What four adjectives best describe yourself?

Passionate about quality and excellence, optimistic, inquisitive and self-motivated.

What qualities do you most admire in other people?

I admire integrity, high energy levels, a positive attitude, being a team player and having an overall passion for life.

What qualities do you most dislike in other people?

An unwillingness to accept responsibility, a lack of attention to detail and a negative attitude. Basically, people with generally low energy levels; those who do not have a "can-do" attitude.

What do you know now that you wished you had known when you started in this industry?

AIR is a pretty unique company, and in order to develop scientifically-advanced catastrophe models, I have had to bring on board many highly educated, experienced, but very diverse individuals to work together.

This can be a big challenge, because most of the professionals we need to hire typically work independently, or with others in the same discipline.

So it took me a while to build, develop and motivate the right team with the right qualities, and I don't mean just their academic credentials.

So that was a big learning experience, but obviously a worthwhile one.

What was the last thing that completely surprised you?

The last thing that completely surprised me, even though it was not that recent, was September 11. It made everyone painfully aware of how vulnerable our society is to acts of terrorism. It has certainly changed the way we live, and we are still looking at ways to develop a long-term solution to the problem of terrorism. In relation to the insurance industry, this means looking at how we can work hand-in-hand with government to mitigate future risks.

What motivates you on a Monday morning?

My primary motivation is striving to provide our clients with the most advanced and accurate models for decision-making.

I am also motivated by the fact that I know that every day is going to be different. There is always something new to learn at AIR, be it in the fields of science, engineering, managing people or whatever.
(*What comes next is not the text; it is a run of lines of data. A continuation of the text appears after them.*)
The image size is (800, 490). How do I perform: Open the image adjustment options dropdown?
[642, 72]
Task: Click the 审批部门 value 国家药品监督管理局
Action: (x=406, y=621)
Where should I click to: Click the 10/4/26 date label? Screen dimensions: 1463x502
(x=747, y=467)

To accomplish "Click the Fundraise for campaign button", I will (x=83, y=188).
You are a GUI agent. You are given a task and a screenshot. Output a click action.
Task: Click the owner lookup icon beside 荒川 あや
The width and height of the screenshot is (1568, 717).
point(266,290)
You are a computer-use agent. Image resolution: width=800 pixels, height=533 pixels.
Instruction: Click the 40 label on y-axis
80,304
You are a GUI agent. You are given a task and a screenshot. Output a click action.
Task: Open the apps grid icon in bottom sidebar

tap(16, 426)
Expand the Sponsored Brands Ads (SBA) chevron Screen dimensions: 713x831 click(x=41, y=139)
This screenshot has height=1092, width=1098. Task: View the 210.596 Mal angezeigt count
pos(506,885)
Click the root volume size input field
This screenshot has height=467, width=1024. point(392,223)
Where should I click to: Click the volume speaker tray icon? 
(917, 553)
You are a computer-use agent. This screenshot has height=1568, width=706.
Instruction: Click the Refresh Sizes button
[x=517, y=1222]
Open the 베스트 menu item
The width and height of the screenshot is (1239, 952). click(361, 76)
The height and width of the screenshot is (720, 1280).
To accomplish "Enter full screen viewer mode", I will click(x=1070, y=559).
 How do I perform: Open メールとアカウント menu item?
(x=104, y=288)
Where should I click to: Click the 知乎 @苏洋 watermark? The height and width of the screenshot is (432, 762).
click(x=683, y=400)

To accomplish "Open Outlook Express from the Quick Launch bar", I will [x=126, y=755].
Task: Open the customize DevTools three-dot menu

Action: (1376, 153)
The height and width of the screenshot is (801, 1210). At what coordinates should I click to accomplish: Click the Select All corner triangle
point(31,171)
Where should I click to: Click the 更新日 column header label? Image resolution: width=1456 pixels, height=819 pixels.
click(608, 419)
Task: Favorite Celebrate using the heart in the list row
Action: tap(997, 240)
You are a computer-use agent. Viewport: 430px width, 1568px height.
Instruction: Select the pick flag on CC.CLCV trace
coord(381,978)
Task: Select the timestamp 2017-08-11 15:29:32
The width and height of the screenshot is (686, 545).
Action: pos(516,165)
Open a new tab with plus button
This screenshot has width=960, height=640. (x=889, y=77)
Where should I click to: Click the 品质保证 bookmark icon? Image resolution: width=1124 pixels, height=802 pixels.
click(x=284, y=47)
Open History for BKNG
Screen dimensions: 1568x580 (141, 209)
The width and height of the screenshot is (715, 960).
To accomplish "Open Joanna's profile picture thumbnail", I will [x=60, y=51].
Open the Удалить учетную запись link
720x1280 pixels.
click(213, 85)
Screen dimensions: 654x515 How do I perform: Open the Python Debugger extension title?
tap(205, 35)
Every day is a new day and that makes it fun, and something to look forward to.

Whose job would you most like to have and why?

I already have a great job so this is a hard question to answer. However, believe it or not, the only other job I could imagine enjoying half as much as this is dancing. I love to dance, so it is the only other thing I could imagine doing full time.

What is your biggest regret?

I really don't have any regrets. I am so fortunate to thoroughly enjoy every aspect of my life. I enjoy coming to AIR every day, and I don't feel I have really sacrificed anything, because I also have a wonderful family; three wonderful daughters. I have a lot of fun with my family as well as having a lot of fun at work. I really have no regrets about anything.

Although this is not to say that I haven't made mistakes along the way.

But any mistakes I have made I have learned from, and they have led me to where I am today.

What are you most proud of having achieved?

Going back to the early part of my career, I am extremely proud of being the first person to identify the need for risk modelling and to introduce the first fully probabilistic catastrophe model for the insurance industry.

The company that I formed in 1987, AIR was the first catastrophe modelling company.

I am also really proud of having developed the business applications that have become global industry standards. Our technology is used all over the world for assessing and managing catastrophe risks.

What factors have enabled you to get where you are today?

There are really three factors. One is my own personal drive, determination and hard work. Also I have a good sense of humour, which allows me to laugh at myself, which I have had to do over my mistakes, so I could learn from them.

There were also several individuals who supported me in the industry in those very early years. I do not think AIR could have survived in those early years without those particular individuals.

Finally, of course, I had the wonderful support of my family, and that has been instrumental in getting me where I am today.